● **EXERCISE BRIEF**
Print the line containing "Task: Pick Spanish (CL) as learning language", then every line after it through the end of the material, exactly as written and without pictures.

● **MATERIALS PROVIDED**
........

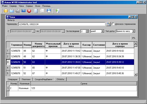Switch to the Операции tab
The width and height of the screenshot is (147, 104).
click(x=13, y=79)
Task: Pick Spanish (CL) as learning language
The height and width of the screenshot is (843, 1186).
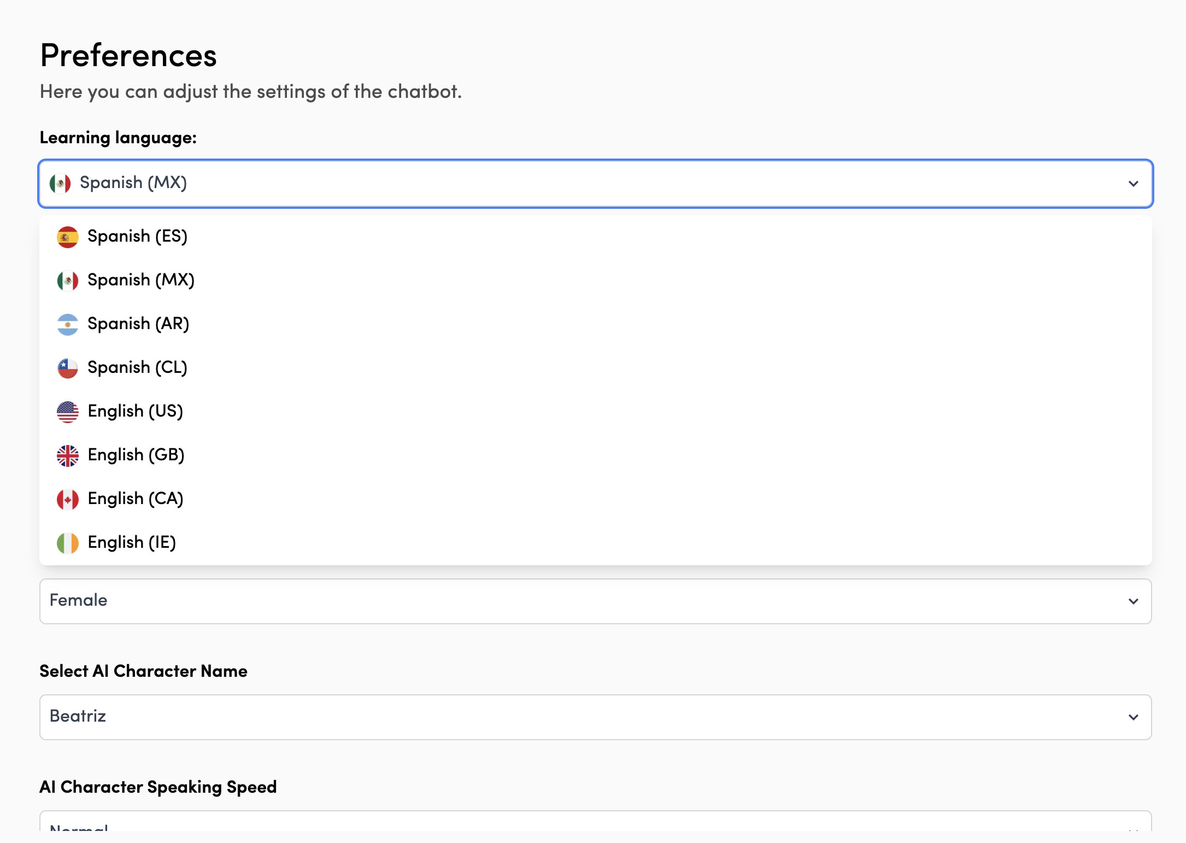Action: pyautogui.click(x=138, y=368)
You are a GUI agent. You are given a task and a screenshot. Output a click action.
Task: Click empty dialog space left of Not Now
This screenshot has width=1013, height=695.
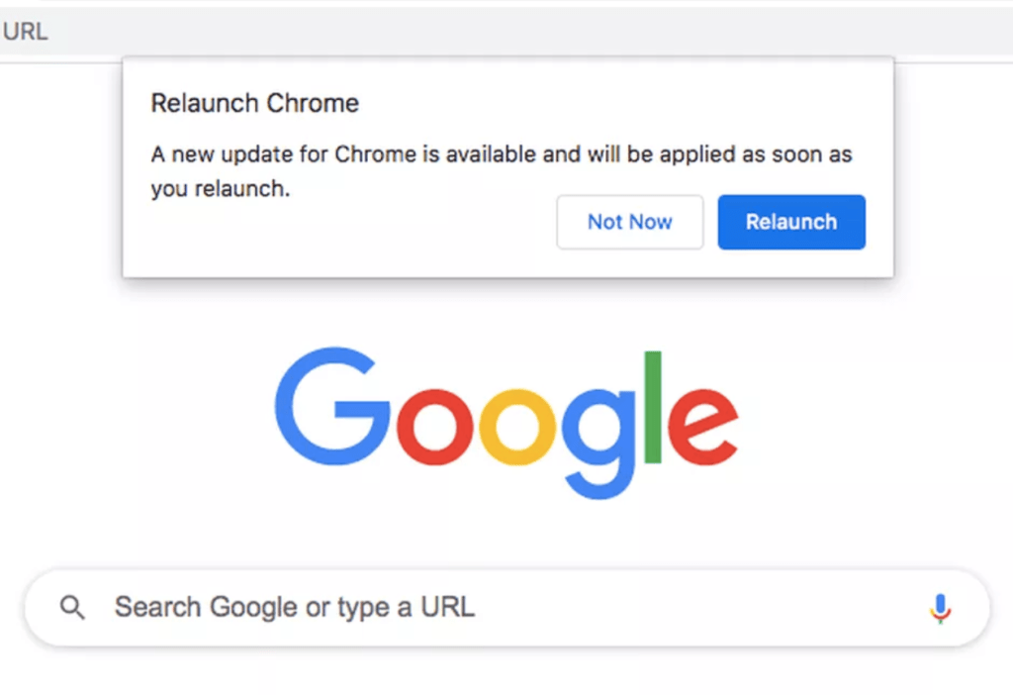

........

● **TASK RESULT**
Task: Pick Spanish (CL) as learning language
The height and width of the screenshot is (843, 1186).
Action: pyautogui.click(x=138, y=368)
You are a GUI agent. You are given a task and a screenshot. Output a click action.
Task: Click empty dialog space left of Not Now
This screenshot has width=1013, height=695.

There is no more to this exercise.